Why you should be tracking expressions, not impressions
- Mon, May 02 2011
- Filed under: Social networking and web 2.0
When I did PR for a big nonprofit early in my career, I was amazed by how much emphasis was put on “impressions.” If I got a mention of my organization in the paper, we’d count that paper’s circulation, plus pass-along readership, and come up with number of “impressions”—as if that many people had read and internalized the mention. This is still done, and it’s even applied to social media. If someone tweets something and they have 4,000 followers, that might be seen as 4,000 “impressions” even if only two people saw the tweet.
My problem with the “impressions” metric is that it doesn’t tell us much about whether anything happens as a result. We shouldn’t be measuring what we do; We should be measuring its effect on others—as well as what they do.

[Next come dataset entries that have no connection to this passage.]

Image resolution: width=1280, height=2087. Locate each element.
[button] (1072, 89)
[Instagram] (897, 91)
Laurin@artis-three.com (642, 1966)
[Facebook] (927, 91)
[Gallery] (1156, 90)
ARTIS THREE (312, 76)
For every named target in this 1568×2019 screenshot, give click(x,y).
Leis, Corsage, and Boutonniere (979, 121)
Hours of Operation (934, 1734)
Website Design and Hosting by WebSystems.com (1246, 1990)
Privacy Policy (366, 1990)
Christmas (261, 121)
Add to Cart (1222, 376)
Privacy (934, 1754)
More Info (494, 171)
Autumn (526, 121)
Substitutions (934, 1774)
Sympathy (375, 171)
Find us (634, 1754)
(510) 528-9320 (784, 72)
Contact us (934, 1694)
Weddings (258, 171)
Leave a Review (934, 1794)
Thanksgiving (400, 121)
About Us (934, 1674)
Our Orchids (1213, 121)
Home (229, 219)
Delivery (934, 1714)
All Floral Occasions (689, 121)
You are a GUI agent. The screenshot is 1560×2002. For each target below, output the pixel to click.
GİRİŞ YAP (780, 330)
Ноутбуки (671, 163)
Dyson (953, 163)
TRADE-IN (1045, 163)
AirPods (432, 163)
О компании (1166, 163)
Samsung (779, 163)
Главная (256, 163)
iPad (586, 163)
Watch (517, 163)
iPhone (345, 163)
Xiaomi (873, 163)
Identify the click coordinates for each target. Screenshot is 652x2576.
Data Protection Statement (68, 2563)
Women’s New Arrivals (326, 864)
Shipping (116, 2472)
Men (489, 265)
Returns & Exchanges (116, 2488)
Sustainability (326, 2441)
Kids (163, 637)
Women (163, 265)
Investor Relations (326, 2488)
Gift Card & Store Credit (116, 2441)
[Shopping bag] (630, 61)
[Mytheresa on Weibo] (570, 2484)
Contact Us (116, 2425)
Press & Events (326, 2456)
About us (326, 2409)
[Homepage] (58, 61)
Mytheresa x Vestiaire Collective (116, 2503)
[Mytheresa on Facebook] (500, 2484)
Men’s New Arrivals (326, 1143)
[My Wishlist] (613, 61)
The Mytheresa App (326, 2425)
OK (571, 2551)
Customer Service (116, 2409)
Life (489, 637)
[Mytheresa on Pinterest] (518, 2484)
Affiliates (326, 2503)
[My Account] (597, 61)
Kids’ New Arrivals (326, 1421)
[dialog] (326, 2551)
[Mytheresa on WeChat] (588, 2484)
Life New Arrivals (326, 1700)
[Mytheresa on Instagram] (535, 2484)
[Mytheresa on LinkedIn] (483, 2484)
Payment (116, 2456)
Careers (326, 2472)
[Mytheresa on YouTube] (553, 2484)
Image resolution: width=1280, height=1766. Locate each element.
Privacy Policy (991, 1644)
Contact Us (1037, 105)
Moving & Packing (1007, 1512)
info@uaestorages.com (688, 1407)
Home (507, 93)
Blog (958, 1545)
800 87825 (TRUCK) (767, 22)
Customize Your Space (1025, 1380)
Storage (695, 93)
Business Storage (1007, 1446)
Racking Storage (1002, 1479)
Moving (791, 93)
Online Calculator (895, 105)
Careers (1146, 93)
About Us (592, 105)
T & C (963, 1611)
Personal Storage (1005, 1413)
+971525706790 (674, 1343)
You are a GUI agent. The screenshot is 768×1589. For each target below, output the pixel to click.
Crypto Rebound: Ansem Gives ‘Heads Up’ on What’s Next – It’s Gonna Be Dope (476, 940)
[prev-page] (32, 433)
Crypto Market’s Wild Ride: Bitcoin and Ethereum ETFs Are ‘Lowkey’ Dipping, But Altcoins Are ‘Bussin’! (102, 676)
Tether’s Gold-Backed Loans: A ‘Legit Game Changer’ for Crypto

Now I read in the Harvard Business Review that Coca Cola measures social media in terms of expressions not impressions. This is a great way of describing meaningful measurement.
Says Coke:
So, in addition to “consumer impressions,” we are increasingly tracking “consumer expressions.” To us, an expression is any level of engagement with our brand content by a consumer or constituent. It could be a comment, a “like,” uploading a photo or video or passing content onto their networks. We’re measuring those expressions and applying what we learn to global brand activations and those created at the local level by our 2,700 marketers around the world.
Coke offers the following tips on expressions:
1. Accept that consumers can generate more messages than you ever could.
2. Develop content that is so compelling, authentic and culturally relevant that it prompts sharing through any medium.
3. Accept that you don’t own your brands; your consumers do.
4. Build a process that shares successes and failures quickly throughout your company.
5. Be a facilitator who manages communities, not a director who tries to control them.
6. Speak up to set the record straight, but give your fans a chance to do so first.